Nu a fost vorba în poporanismul românesc de acel cult al primitivităţii
rustice…, ci de îndrumarea ştiinţifică şi
pozitivă a ţărilor agricole pentru a ţine
pasul vremii, fără a se minţi pe ele însele asupra
fondului lor agrar, care le impunea o anumită linie de evoluţie.
[8]
Il semble donc
que le poporanisme s’arroge
la tâche d’identifier sans hypocrisie les stratégies et les moyens
du progrès dans une société dont les traits spécifiques auraient
pu être prises, considérés d’un point de vue différent - surtout
de la perspective des théories du développement linéaire - pour
de véritables handicapes.
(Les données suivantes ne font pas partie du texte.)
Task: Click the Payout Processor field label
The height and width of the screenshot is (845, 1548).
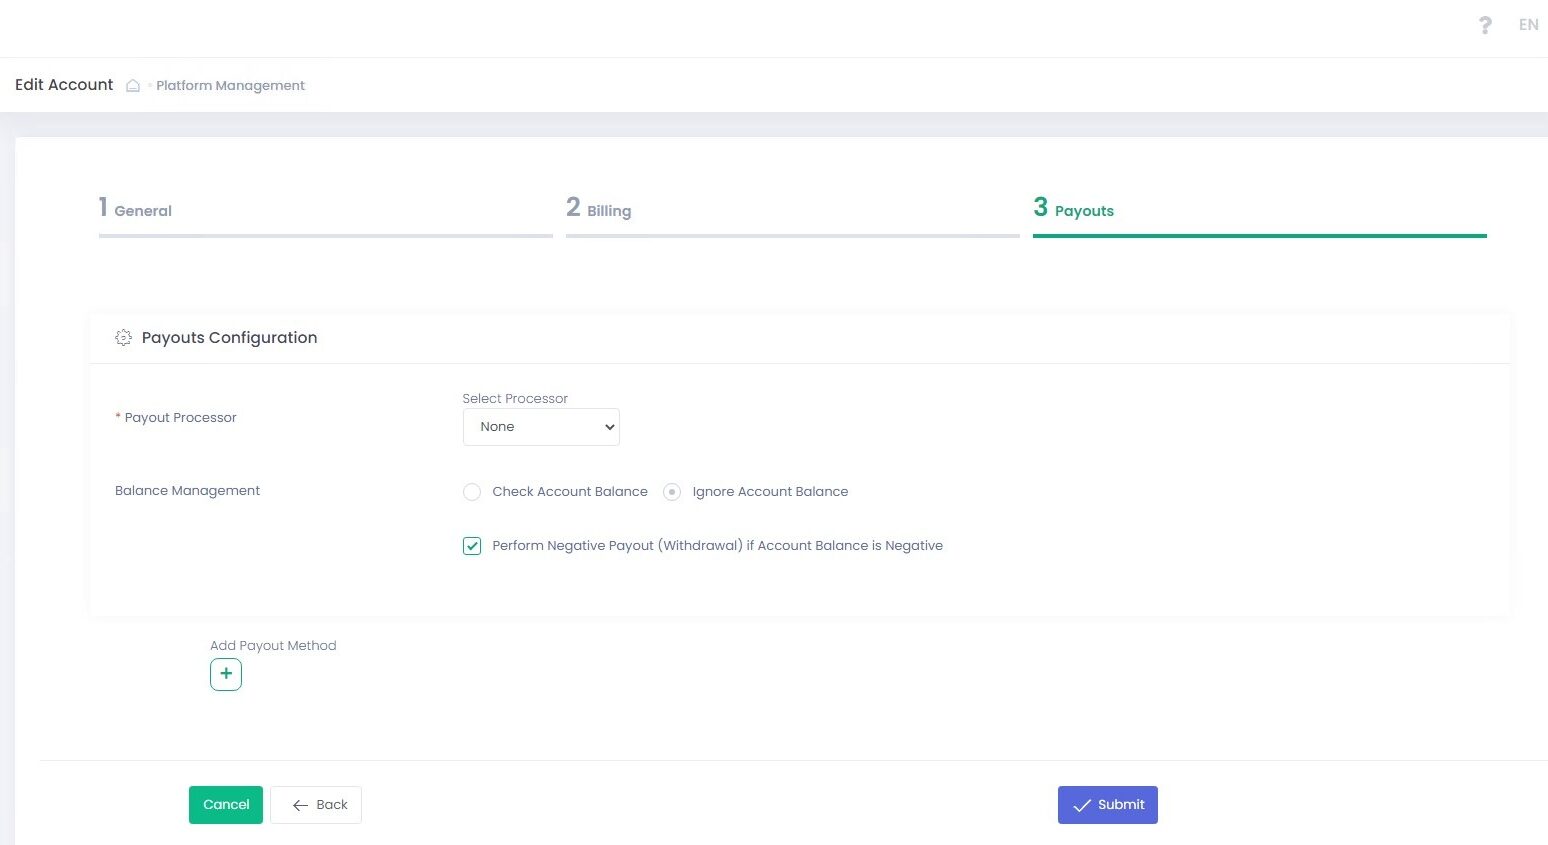Action: pos(180,418)
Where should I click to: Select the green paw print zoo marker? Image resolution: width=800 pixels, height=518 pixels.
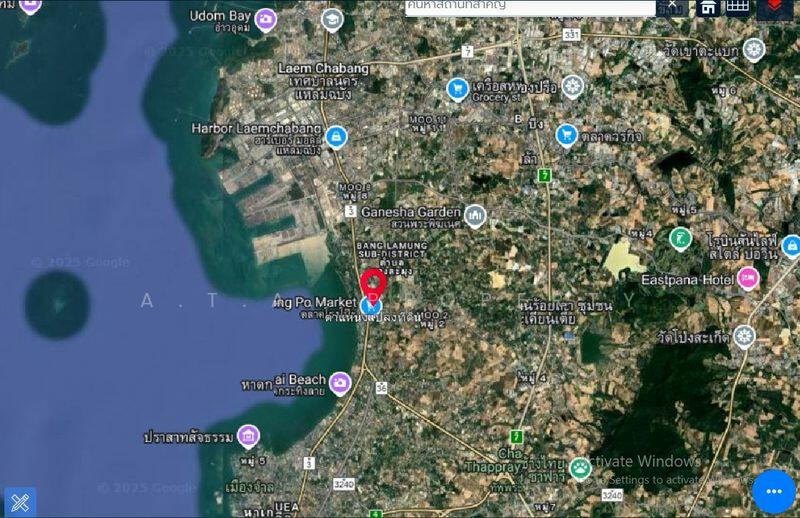tap(580, 467)
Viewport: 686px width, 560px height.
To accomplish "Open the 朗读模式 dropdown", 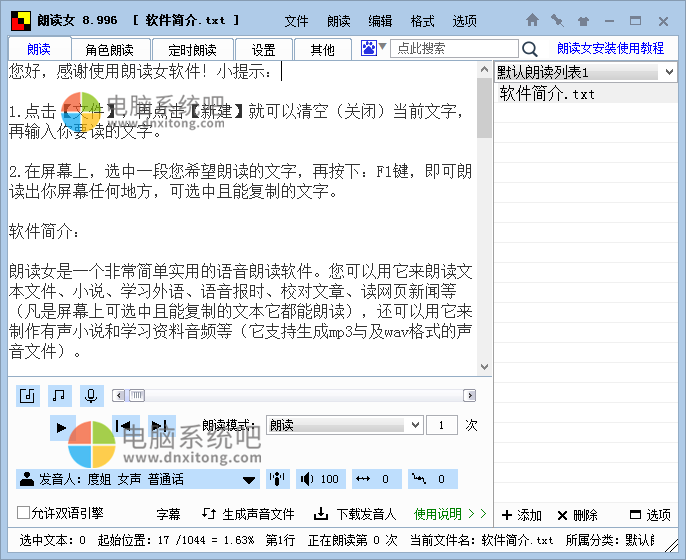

Qui plus est, sa démarche est construite
suivant une méthode comparative qui, refusant la possibilité d’un
repliement hermétique et la mise exclusive en valeur des principes
et les pratiques collectives d’un espace social et culturel nettement
délimité, fait possible une mise en contexte de l’analyse. Plus
précisément, le constat selon lequel la société roumaine est essentiellement
un société rurale et agraire passe devant tout jugement de valeur
et toute considération sur ses conséquences culturelle, politiques
ou économiques, en tant que fait sociologique qui devrait être considéré
en tant que tel. Un fait sociologique censé fournir le point de
départ de l’analyse et marquer dès le début les ressemblances
et les différences, justifier les approches viables et écarter
les perspectives inopportunes. Ignorer cette prémisse constitue,
à l’avis de Stere, l’erreur fatale et incorrigible des essais
social-démocrates roumains. Il s’agit, d’abord, d’une erreur de
méthode qui rend d’emblée négative la valeur de vérité de tout
développement ultérieur :
De
aici rezultă că fiecare ţară, pentru a-şi
croi calea spre progresul social, trebuie să studieze condiţiunile
proprii. Numai acest studiu poate servi de
bază ştiinţifică solidă pentru programele
şi organizaţiunile politice
[9]
.
Ensuite, il est
question d’une faute de stratégie politique parce que
rostul
doctrinei socialiste, - ca şi al oricărei alta, - nu
se poate pune în contrazicere cu condiţiunile înseşi
de viaţă ale unui popor, pe cari el nu le poate nici
înlătura, nici schimba ? Cine poate jertfi un popor
de oameni vii pe altarul unei formule abstracte, chiar dacă
ea ar sintetiza cele mai nobile aspiraţiuni ale omenirii
[10]
.
En second lieu,
Stere s’écarte de l’«orthodoxie» populiste
dans la mesure oùil
se refuse d’adopter une attitude anti-intellectuelle.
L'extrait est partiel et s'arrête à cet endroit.